AdieuToLogic•9mo ago
I agree with your point about reasoning when employing Functional Programming (FP).

However, I very much disagree with Graham's 2004 assertion[0]:

  It's a lot of work to learn a new programming language. And 
  people don't learn Python because it will get them a job; 
  they learn it because they genuinely like to program and 
  aren't satisfied with the languages they already know.
It does not require "a lot of work to learn a new programming language" once a person has fluency with at least one. Actually, the difficulty of learning a new programming language is inversely proportional to how many programming languages the person has already learned.
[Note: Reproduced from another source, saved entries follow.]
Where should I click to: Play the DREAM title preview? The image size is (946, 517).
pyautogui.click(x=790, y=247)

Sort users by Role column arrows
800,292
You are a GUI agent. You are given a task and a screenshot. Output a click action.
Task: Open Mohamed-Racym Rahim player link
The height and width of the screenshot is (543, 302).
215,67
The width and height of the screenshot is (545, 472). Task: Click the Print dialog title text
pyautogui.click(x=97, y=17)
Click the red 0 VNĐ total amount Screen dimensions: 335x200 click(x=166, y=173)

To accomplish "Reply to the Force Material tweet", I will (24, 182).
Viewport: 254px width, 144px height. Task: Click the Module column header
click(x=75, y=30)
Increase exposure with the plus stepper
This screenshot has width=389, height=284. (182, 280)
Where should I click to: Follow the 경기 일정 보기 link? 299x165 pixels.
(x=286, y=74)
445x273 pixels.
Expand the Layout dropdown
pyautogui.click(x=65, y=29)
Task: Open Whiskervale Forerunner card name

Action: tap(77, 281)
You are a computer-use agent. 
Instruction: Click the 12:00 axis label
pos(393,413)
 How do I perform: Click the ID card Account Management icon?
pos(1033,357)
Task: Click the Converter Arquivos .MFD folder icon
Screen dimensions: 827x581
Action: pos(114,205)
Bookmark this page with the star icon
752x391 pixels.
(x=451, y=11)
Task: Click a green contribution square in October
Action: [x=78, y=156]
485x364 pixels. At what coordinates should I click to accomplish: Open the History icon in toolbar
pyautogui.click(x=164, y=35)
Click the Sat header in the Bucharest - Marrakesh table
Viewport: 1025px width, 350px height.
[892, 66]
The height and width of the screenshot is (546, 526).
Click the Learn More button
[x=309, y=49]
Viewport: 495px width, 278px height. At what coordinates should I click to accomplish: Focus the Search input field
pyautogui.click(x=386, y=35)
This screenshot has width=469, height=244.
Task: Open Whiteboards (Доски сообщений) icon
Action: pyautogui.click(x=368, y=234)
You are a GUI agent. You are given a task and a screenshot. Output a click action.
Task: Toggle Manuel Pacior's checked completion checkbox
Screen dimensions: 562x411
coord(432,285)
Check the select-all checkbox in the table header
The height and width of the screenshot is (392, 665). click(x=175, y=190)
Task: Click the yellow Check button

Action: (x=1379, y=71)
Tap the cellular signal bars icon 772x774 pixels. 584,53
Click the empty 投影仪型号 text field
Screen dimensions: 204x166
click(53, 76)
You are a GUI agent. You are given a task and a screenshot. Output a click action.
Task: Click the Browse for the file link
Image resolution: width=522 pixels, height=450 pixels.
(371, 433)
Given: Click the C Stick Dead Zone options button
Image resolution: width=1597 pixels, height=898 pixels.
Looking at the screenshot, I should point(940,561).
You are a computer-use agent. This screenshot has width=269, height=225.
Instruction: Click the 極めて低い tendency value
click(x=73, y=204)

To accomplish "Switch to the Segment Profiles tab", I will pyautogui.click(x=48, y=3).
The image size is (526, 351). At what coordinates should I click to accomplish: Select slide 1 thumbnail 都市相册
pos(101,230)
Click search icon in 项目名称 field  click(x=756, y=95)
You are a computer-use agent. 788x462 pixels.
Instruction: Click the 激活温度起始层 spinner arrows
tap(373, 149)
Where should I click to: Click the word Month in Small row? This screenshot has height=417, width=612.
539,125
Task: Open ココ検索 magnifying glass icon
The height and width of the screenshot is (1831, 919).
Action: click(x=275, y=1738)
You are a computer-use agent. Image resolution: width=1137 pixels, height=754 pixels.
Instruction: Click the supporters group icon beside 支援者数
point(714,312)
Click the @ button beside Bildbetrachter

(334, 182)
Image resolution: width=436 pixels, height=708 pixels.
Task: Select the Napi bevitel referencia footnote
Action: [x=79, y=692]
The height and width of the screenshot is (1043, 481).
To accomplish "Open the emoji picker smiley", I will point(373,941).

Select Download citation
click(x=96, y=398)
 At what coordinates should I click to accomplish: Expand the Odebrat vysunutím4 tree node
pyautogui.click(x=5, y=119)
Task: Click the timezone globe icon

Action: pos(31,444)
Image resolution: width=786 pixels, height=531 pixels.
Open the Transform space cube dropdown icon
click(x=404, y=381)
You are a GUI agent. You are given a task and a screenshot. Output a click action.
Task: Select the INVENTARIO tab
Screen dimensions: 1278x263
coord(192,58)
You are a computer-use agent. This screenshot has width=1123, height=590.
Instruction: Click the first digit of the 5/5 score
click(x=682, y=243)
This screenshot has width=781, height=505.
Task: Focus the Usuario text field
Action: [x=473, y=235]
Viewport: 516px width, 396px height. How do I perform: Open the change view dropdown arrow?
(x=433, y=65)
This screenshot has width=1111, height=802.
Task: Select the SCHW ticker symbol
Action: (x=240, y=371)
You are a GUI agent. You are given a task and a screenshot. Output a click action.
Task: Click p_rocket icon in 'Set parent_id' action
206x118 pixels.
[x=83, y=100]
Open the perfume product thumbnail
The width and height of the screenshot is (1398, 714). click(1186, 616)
Especially if a new programming language is in the same paradigm category as those already known (Procedural, OOP, FP, etc.).

I was a professional software engineer in 2004, when the Graham post was written. To say, "people don't learn Python because it will get them a job ..." was bullshit then just as it is now. The remainder of the quoted sentence is unfounded extrapolation and has the value of same.

0 - https://www.paulgraham.com/pypar.html

lmm•9mo ago
Jane Street has been one of the most successful financial firms of the last 10 years or so, going from a niche hedge fund to a big player. Sounds like OCaml has been working out for them. Certainly I know it's helped them hire a lot of excellent programmers.
cryptonector•9mo ago
What's not clear from reading TFA is whether the compiler monomorphizes TFA's `Compact_array` for the two special cases of it (array of bytes vs. array of anything else), but I'm assuming so. Perhaps if I was familiar with OCaml the answer would be blindingly obvious. What's happening here is that w/ GADTs you can have a _singular_ abstraction with multiple distinct implementations for specific types and others for generic types, and you don't have to think about it too much, except you have to remember to use these type hints in the interface definitions to get the compiler to do what you want.

> Yaron Minsky joined Jane Street back in 2002, and claims the dubious honor of having convinced the firm to start using OCaml.

That's pretty cool. And I guess Stephen Dolan ended up there due to his work on OCaml, which is pretty cool too. (I'd like to meet Stephen some day.)